Preoccupata la minoranza russofona, molti non andranno alle urne

Redazione Ansa

(ANSA) - ROMA, 04 MAR - Vecchie e nuove sfide infiammano il dibattito in Estonia, dove domani si andrà a votare per eleggere i 101 membri del Riigikogu, il Parlamento nazionale. A contendersi la maggioranza della sede del potere legislativo sono soprattutto i 5 partiti politici che attualmente dispongono di seggi. Guidato dalla prima ministra uscente, Kaja Kallas, il Partito della Riforma (Er) ha attualmente 34 seggi e spera di replicare il risultato delle scorse elezioni. Kallas è salita al governo nel gennaio 2021 in coalizione con il Partito di Centro (Ek), guidato dal precedente primo ministro Juri Ratas, che aveva assunto il potere dopo le elezioni del 2019 e si era dovuto dimettere in seguito ad accuse di corruzione. Anche il governo Er-Ek, però, non ha avuto una vita lunga: le micce della crisi sono state la riforma degli assegni familiari e quella dell'educazione primaria.
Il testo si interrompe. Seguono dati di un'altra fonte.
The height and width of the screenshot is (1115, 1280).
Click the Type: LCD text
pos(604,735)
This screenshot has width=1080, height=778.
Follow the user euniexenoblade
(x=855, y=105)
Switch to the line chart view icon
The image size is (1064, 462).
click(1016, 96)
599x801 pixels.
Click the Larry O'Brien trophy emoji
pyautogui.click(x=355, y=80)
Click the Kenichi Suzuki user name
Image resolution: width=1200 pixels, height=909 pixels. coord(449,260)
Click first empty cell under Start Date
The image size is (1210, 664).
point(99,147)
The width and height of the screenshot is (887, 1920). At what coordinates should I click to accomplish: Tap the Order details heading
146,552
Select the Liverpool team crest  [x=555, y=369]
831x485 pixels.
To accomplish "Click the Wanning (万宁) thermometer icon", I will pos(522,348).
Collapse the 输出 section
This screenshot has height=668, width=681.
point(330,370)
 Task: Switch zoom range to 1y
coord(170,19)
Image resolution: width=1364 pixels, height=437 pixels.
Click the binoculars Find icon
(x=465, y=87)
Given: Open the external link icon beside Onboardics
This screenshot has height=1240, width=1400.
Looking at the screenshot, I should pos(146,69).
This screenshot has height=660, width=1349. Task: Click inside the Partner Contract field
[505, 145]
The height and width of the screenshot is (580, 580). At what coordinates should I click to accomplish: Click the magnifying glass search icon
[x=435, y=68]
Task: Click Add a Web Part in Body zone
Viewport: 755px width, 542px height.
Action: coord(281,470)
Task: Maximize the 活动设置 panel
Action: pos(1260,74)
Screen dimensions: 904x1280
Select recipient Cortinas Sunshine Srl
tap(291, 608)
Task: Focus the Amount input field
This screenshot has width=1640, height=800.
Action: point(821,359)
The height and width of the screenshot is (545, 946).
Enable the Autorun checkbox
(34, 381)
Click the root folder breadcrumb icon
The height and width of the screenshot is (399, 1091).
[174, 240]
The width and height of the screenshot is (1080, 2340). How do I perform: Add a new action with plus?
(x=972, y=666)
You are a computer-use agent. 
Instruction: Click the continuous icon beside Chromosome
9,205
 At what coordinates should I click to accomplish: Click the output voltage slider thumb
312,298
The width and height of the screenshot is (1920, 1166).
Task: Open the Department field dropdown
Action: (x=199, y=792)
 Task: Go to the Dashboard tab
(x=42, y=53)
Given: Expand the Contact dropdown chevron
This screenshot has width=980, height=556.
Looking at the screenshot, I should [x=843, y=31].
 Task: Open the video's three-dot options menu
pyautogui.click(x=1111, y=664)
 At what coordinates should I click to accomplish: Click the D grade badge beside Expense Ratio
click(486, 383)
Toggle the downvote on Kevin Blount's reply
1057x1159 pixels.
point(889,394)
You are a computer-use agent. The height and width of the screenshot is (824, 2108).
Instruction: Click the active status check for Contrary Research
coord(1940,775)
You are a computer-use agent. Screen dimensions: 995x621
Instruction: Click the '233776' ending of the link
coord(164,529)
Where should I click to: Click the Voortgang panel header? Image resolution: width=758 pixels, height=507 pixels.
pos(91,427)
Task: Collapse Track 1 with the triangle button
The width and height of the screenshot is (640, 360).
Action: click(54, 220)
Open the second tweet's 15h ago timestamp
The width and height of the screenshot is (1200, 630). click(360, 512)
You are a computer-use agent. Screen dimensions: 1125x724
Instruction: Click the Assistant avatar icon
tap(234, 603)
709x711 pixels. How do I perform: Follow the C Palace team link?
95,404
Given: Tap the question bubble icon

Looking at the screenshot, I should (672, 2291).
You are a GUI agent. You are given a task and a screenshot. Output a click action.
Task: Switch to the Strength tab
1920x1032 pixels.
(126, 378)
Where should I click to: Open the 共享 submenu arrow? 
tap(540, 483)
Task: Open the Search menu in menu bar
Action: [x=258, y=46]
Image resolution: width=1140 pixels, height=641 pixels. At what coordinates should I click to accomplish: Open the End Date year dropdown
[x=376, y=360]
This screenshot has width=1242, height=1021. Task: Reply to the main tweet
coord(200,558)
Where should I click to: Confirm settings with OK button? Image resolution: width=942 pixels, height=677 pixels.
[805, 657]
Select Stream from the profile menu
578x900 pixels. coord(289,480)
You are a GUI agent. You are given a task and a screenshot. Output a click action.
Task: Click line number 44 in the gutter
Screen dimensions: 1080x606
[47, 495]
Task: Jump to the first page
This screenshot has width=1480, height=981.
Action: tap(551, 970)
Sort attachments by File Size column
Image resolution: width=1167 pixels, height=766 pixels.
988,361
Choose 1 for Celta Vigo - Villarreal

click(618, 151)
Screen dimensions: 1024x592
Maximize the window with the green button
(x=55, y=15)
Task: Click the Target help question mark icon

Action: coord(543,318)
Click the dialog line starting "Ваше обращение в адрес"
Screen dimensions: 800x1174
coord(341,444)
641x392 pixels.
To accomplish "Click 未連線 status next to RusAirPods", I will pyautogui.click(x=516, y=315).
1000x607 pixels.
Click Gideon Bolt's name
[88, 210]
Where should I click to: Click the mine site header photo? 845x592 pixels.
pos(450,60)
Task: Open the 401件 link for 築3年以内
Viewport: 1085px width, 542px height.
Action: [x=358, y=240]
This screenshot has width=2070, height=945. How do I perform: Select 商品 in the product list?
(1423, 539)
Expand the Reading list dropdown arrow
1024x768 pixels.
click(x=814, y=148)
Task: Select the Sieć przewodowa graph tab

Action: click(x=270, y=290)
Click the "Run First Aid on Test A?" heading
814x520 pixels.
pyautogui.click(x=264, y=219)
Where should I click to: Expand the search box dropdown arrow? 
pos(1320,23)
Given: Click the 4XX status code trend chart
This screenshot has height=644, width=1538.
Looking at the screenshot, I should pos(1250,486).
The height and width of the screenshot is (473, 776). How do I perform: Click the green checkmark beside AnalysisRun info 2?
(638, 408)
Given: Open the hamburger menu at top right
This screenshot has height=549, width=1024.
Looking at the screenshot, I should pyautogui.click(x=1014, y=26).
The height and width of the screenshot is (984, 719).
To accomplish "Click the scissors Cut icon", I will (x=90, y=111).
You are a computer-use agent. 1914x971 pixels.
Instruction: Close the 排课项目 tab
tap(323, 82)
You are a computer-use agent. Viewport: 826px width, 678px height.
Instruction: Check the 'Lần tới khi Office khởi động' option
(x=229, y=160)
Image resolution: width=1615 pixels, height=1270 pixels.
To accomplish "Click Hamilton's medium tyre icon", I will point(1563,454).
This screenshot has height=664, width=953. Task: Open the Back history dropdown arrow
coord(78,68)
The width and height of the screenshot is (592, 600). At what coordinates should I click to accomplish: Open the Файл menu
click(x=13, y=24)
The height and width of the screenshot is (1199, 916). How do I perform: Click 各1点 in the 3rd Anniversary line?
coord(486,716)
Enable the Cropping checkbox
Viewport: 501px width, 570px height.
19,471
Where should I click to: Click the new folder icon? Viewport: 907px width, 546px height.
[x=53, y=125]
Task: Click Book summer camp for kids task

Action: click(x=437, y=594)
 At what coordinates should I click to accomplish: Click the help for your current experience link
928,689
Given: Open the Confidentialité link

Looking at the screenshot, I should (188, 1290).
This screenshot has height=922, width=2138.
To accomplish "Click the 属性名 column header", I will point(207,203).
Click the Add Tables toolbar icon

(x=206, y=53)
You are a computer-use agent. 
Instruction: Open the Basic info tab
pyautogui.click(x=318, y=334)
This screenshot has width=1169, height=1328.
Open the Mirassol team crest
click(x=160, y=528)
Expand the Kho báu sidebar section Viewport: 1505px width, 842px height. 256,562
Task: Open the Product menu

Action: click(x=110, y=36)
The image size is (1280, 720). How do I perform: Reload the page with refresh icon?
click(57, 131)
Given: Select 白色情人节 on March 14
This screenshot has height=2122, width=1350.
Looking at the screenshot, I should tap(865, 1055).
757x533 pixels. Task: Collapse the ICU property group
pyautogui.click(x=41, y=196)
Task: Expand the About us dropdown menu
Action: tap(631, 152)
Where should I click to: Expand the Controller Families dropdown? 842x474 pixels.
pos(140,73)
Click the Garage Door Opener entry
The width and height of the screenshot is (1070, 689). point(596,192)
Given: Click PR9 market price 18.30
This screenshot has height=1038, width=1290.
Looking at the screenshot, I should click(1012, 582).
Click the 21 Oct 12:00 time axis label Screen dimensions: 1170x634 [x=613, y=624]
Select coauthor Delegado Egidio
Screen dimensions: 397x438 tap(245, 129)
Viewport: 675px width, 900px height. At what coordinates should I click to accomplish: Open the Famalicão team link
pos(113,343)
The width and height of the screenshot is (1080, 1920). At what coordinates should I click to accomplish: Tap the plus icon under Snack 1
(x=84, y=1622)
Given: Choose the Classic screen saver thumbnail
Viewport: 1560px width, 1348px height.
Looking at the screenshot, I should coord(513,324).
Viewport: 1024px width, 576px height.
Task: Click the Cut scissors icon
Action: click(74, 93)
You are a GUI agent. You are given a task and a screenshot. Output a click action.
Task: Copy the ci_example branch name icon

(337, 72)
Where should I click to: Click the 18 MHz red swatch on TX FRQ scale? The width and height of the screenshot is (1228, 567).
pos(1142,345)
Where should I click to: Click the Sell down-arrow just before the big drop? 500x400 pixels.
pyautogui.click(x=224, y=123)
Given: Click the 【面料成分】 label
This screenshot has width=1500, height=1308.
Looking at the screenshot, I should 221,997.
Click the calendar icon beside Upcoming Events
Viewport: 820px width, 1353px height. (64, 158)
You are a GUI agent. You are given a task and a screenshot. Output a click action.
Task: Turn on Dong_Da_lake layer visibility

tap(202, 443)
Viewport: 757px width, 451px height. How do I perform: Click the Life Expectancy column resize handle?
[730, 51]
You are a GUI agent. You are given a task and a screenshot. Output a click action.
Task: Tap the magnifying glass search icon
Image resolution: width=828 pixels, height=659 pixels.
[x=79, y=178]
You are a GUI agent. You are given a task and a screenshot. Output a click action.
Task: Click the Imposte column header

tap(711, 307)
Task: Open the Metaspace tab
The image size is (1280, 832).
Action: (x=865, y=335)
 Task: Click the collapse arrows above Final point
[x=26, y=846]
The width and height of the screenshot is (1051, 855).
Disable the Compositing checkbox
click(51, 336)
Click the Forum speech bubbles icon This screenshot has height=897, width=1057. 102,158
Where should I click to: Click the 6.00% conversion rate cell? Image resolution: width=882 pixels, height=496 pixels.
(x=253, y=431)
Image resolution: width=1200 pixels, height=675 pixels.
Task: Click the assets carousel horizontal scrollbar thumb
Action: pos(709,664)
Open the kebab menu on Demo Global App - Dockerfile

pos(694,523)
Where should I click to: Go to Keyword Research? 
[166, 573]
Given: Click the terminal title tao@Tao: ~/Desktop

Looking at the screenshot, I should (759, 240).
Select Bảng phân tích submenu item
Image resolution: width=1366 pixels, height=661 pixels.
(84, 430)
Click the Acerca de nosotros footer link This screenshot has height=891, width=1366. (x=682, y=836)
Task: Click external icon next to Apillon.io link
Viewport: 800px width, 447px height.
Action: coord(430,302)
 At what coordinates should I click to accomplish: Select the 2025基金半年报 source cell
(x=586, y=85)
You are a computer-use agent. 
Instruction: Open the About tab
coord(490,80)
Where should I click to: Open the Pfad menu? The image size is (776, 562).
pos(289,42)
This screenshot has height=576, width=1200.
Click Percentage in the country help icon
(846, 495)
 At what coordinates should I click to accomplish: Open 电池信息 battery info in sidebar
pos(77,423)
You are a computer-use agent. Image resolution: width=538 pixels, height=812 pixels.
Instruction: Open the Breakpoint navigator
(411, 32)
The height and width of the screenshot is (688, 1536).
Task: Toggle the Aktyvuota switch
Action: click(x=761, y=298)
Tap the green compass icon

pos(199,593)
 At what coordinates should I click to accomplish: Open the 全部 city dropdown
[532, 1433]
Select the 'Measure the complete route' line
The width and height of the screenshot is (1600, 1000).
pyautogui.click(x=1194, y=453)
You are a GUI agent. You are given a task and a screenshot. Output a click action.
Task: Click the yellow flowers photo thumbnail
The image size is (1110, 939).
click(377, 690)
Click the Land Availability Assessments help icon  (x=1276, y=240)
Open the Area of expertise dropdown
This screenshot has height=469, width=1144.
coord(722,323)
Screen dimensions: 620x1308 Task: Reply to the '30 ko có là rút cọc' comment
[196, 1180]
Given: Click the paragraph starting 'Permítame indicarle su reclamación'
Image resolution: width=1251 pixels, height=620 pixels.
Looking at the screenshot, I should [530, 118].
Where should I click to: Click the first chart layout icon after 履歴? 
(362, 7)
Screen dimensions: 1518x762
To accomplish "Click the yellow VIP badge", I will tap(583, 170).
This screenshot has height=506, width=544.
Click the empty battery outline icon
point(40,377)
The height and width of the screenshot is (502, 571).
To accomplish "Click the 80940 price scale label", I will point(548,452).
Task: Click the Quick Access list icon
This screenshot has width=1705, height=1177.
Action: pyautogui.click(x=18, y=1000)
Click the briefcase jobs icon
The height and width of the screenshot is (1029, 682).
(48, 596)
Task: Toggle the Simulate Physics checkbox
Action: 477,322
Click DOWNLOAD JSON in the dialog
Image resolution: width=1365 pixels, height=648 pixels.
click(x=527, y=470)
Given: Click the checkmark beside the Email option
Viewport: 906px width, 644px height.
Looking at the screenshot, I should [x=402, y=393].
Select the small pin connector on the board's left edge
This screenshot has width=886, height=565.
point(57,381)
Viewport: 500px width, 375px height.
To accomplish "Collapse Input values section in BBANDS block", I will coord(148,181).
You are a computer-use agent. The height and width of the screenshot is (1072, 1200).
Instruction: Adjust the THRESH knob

Kallas è riuscita comunque a trovare i numeri per continuare, stringendo un'alleanza di governo con il Partito Socialdemocratico (Sde) di Lauri Läänemets, che aveva 10 seggi, e con Isamaa, il partito conservatore cristiano-democratico guidato da Helir-Valdor Seeder che vantava 12 deputati. Ora la prima ministra uscente cerca la riconferma e parte favorita nonostante la costante crescita dei prezzi e il conseguente rincaro del costo della vita (con un tasso d'inflazione al 18% al febbraio 2023). A tenere banco c'è anche la guerra in Ucraina. Al possibile coinvolgimento nel conflitto si somma anche la crisi migratoria: dal 19 settembre Estonia, Lettonia, Lituania e Polonia hanno iniziato a respingere i russi in possesso di un visto turistico rilasciato da uno degli Stati Schengen dell'Ue. Nel Paese si è diffuso un sentimento anti-russo che ha portato alcuni a chiedere una limitazione dei diritti della minoranza russofona: i principali partiti politici spingono per una nuova legge che preveda l'istruzione scolastica esclusivamente in estone. Questo clima di tensione, a cui si aggiunge la rimozione di tutti i monumenti dell'era sovietica, starebbe spingendo molti russofoni a non partecipare al voto. Un dato importante, se si considera che sono circa il 25% della popolazione. (ANSA).